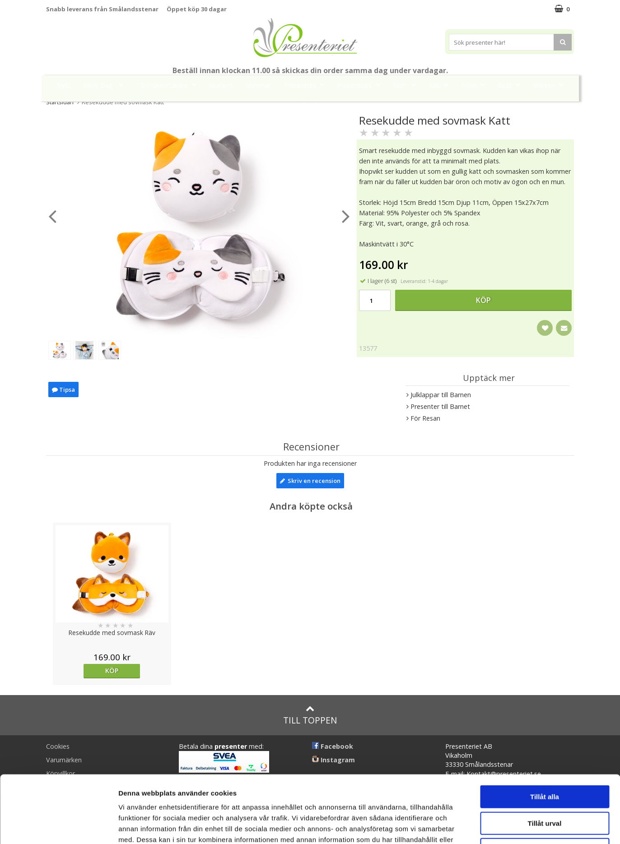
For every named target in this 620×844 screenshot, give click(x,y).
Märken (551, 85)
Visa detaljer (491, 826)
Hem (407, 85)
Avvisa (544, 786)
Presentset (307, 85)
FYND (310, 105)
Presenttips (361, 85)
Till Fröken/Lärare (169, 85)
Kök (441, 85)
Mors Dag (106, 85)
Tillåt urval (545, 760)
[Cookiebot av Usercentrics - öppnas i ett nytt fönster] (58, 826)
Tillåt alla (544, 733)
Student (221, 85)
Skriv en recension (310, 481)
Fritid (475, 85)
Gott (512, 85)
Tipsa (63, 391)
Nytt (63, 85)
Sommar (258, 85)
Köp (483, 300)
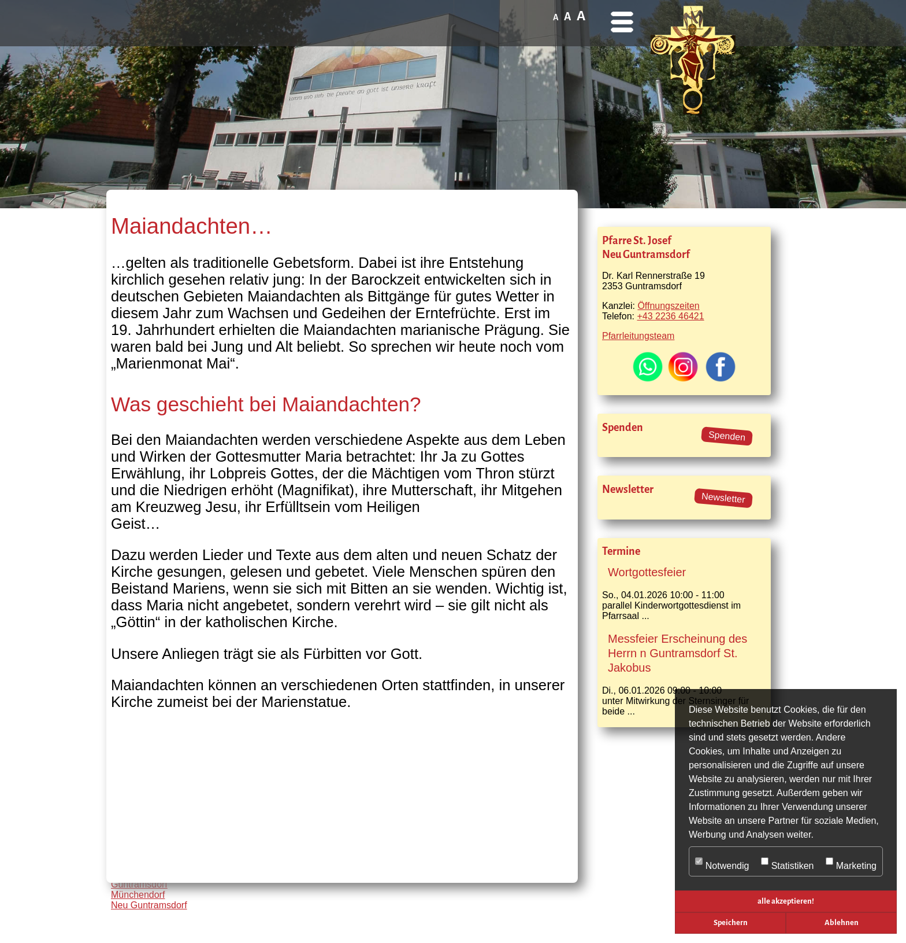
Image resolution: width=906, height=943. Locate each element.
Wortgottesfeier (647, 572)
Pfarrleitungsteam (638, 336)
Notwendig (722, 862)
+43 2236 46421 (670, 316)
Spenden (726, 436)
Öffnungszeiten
=======
▸ **TASK INSTRUCTIONS**
Reproduce all of the material above word for word, leaving out the pictures.

▸ **FULL ANSWER**
For every named target in this 620×844 screenshot, give click(x,y).
Märken (551, 85)
Visa detaljer (491, 826)
Hem (407, 85)
Avvisa (544, 786)
Presentset (307, 85)
FYND (310, 105)
Presenttips (361, 85)
Till Fröken/Lärare (169, 85)
Kök (441, 85)
Mors Dag (106, 85)
Tillåt urval (545, 760)
[Cookiebot av Usercentrics - öppnas i ett nytt fönster] (58, 826)
Tillåt alla (544, 733)
Student (221, 85)
Skriv en recension (310, 481)
Fritid (475, 85)
Gott (512, 85)
Tipsa (63, 391)
Nytt (63, 85)
Sommar (258, 85)
Köp (483, 300)
Image resolution: width=906, height=943. Locate each element.
Wortgottesfeier (647, 572)
Pfarrleitungsteam (638, 336)
Notwendig (722, 862)
+43 2236 46421 (670, 316)
Spenden (726, 436)
Öffnungszeiten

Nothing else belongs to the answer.